Eighty decades after the end of World War II, China's Communist Party is still battling for recognition of its role in securing final victory and its claims to the territorial spoils—amid a bruising rivalry with the U.S.

- Chun Han Wong

Chinese leader Xi Jinping has directed an expansive propaganda campaign in recent months to trumpet the party's account of how it helped defeat Japan. On Sept. 3, he will oversee a grand parade of troops, missiles and tanks rumbling through central Beijing to commemorate the 1945 victory.

Xi's goal is to rouse popular support for the party and for his agenda as he grapples with a sluggish economy and the escalating competition with the U.S., officials and scholars say.

By promoting the party's war narratives, Xi aims to boost China's standing as a world power, justify Beijing's territorial claim over the island democracy of Taiwan and rally international support for China's efforts to challenge U.S. pre-eminence.

"Xi Jinping is rewriting the history of the Second World War" to serve his political interests, said Hans van de Ven, a professor of modern Chinese history at Cambridge University.

In China, the party's messaging is unavoidable ahead of the 80th anniversary celebration. Films and television shows lionize Communist guerrillas for resisting the Japanese invasion.

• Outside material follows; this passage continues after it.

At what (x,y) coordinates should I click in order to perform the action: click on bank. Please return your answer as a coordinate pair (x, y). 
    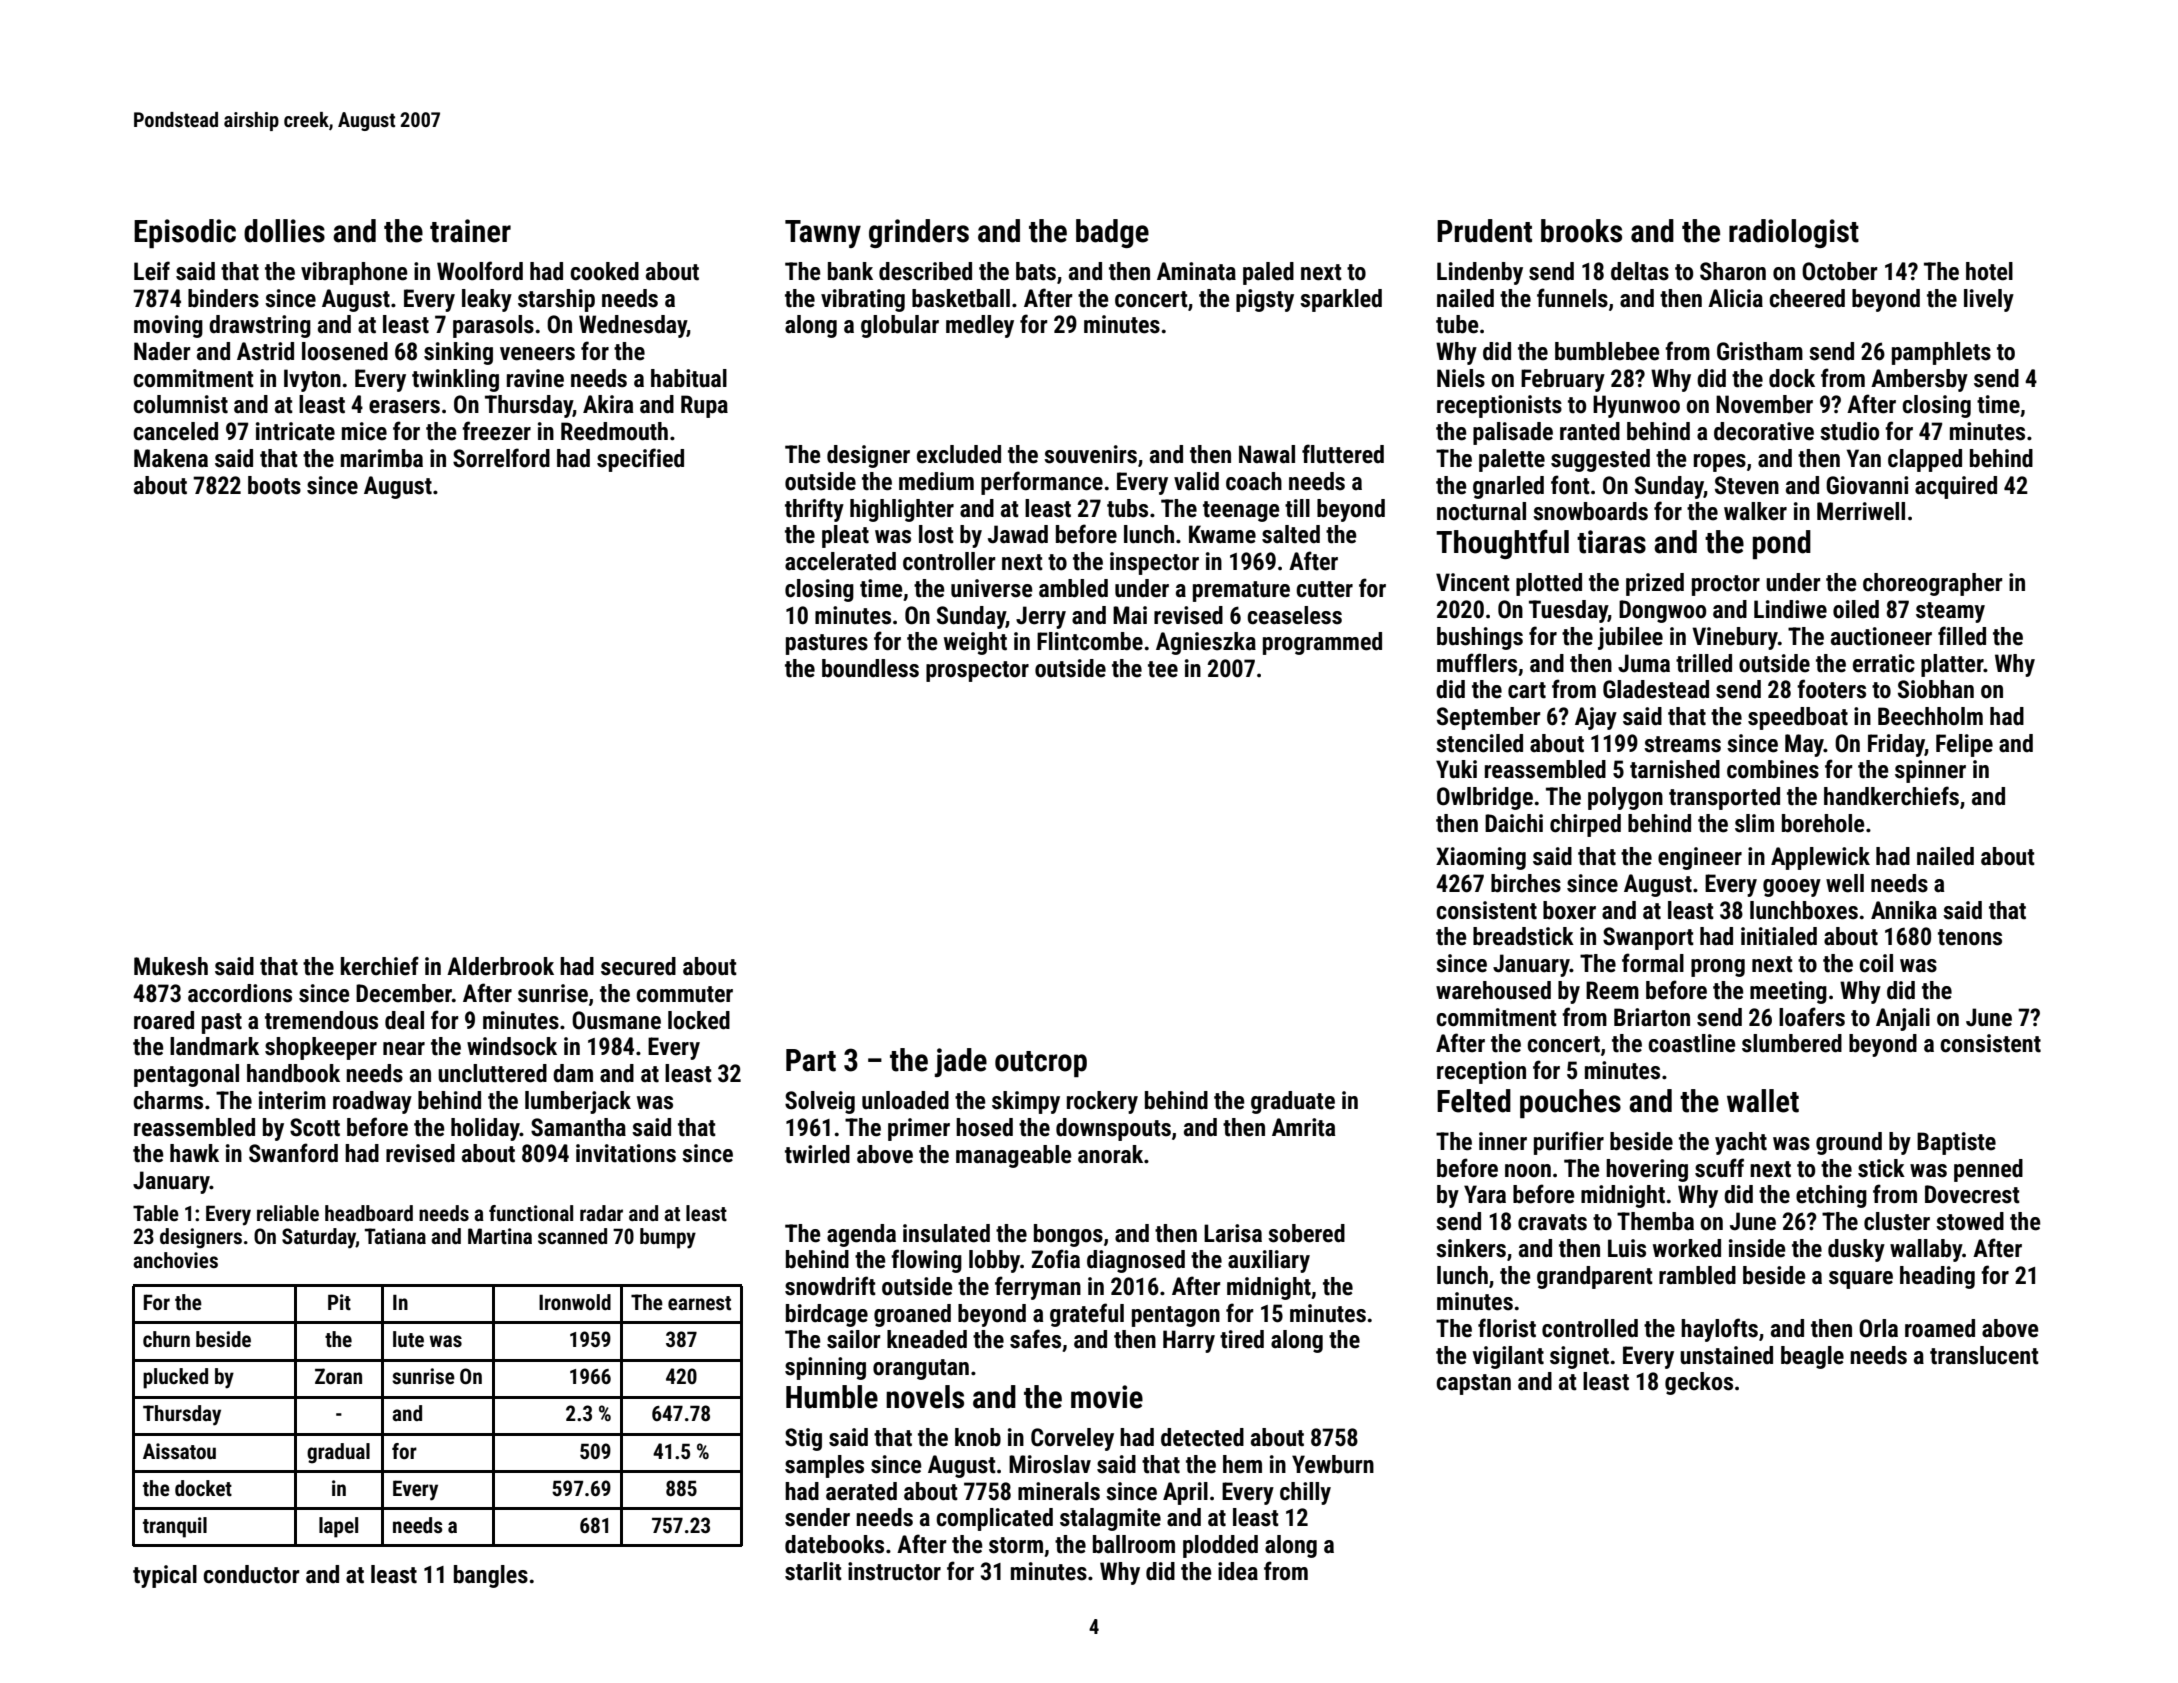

Party scholars and curators produced essays and exhibitions portraying the Communists as a foundation of Chinese war efforts against Japan—diluting the credit traditionally given to Chiang Kai-shek's Nationalist Party, which governed mainland China until 1949.

Abroad, Chinese diplomats have stressed that China helped defeat the Axis powers and build an international order centered on the United Nations—a multilateral system that Beijing accuses President Trump of trying to dismantle to advance his "America First" agenda.

In its place, Beijing has cast itself as a force for global stability.